Survey finds U.S., European publics underestimate climate crisis

Survey finds U.S., European publics underestimate climate crisis

Low levels of public awareness in the United States and eight European countries with respect to the role of humans in climate change is linked to a lack of urgency about its long-term impacts and the need to take action now, a report from the Open Society Foundations finds.

Based on a survey commissioned by the nonpartisan think tank d|part and the Open Society European Policy Institute, the report, From climate change awareness to climate crisis action (52 pages, PDF), found that large majorities of respondents in the Czech Republic (92 percent), France (90 percent), Germany (95 percent), Italy (93 percent), Poland (93 percent), Spain (96 percent), Sweden (84 percent), the United Kingdom (91 percent), and the United States (83 percent) were aware that the climate is "probably" or "definitely" changing. Majorities ranging from 79 percent in the U.S. to 90 percent in Italy also were aware that human activity is an important driver of climate change. At the same time, at least a third of respondents in all nine countries and at least half in the Czech Republic (67 percent), Poland (55 percent), and the U.S. (50 percent) believed that "scientists are roughly equally divided on whether climate change is man-made or not" — despite agreement among 97 percent of climate scientists that human activity is the biggest factor in recent global warming.

The survey also found that only a quarter (23 percent) of French respondents expected the impact of climate change  to be "rather negative," with the percentage in other countries ranging from 49 percent in Poland and 50 percent in the U.S. to 64 percent in Germany, while only a majority of Spanish respondents said they expected climate change to have a negative impact on their own country (55 percent) and families (54 percent) by 2035. While nearly two in five respondents in France, Italy, and Spain and a third of respondents in Germany expected their lives to "be strongly disrupted by climate change in a way that will change it fundamentally" or to "become very hard and a deep struggle to secure even basic needs because of climate change," less than a third of respondents in the Czech Republic, Poland, Sweden, the UK, and the U.S. said the same.

According to the survey, a respondent's awareness of the role of human activity in climate change appears to be an important indicator of his or her sense of urgency and level of personal concern about the impact of climate change and support for climate action. In seven of the nine countries surveyed, respondents who believe that climate change is mostly or entirely caused by humans were twice as likely as those who believe it is caused equally by humans and non-human factors to expect a negative impact on their own lives by 2035. And while majorities in France (60 percent), Germany (64 percent), Italy (73 percent), Poland (64 percent), Spain (80 percent), the UK (58 percent), and the U.S. (57 percent) agreed that "we should do everything we can to stop climate change," those who believe humans are responsible for climate change were significantly more likely to say so and to have personally taken action to slow or mitigate climate change effects. 

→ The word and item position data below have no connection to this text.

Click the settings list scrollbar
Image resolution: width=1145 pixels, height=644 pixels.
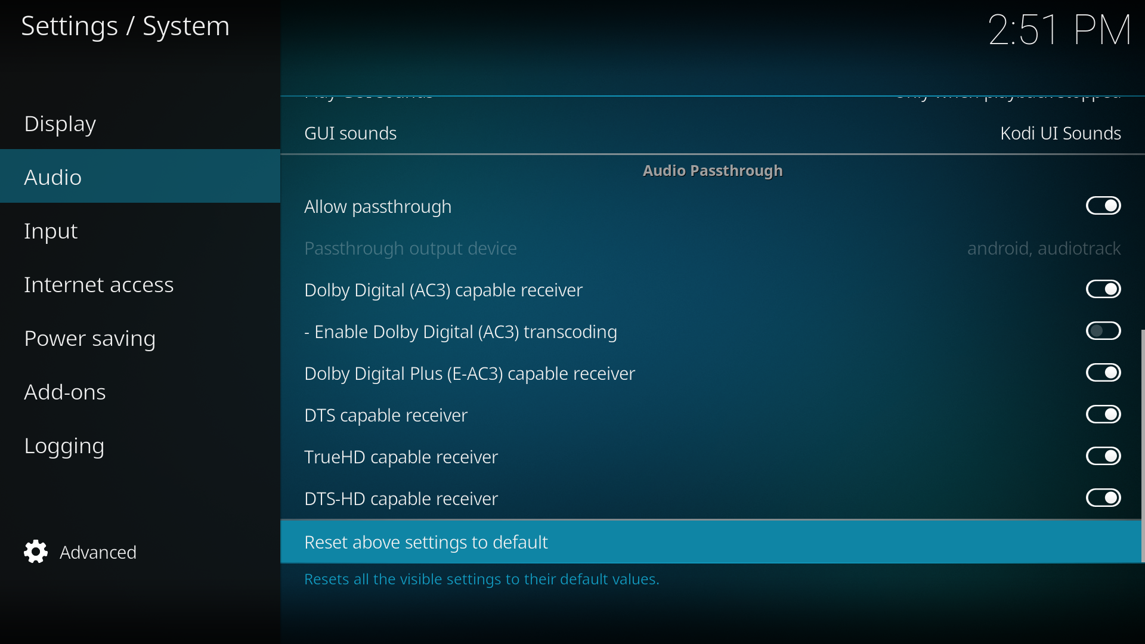[x=1143, y=445]
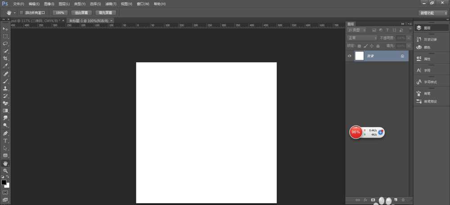Viewport: 450px width, 205px height.
Task: Select the Lasso tool in the toolbar
Action: 5,44
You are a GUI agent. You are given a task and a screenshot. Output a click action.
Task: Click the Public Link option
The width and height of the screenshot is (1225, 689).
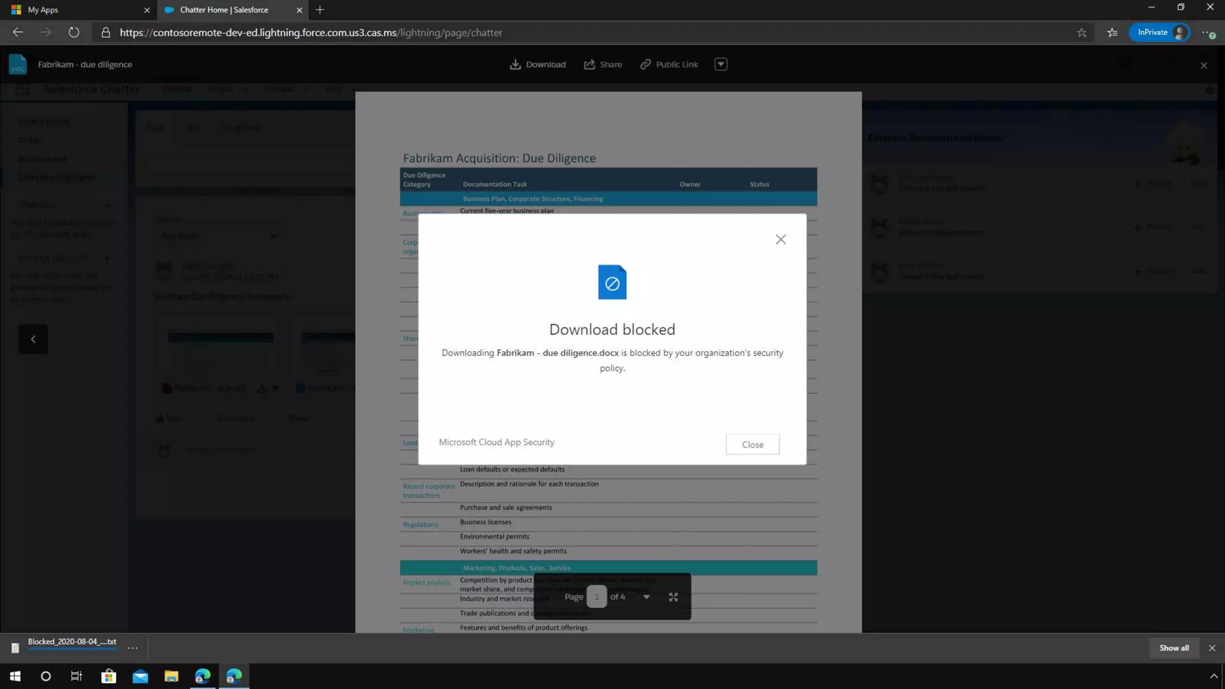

"Our research shows that the public, of all ages, in Europe and the United States want to see action in response to climate change," said Jan Eichhorn, research director of d|part and lead author of the study. "People believe primary responsibility is with their state and international organizations such as the EU and are open to supporting more extensive action, but this requires urgent further work from political and civil society actors."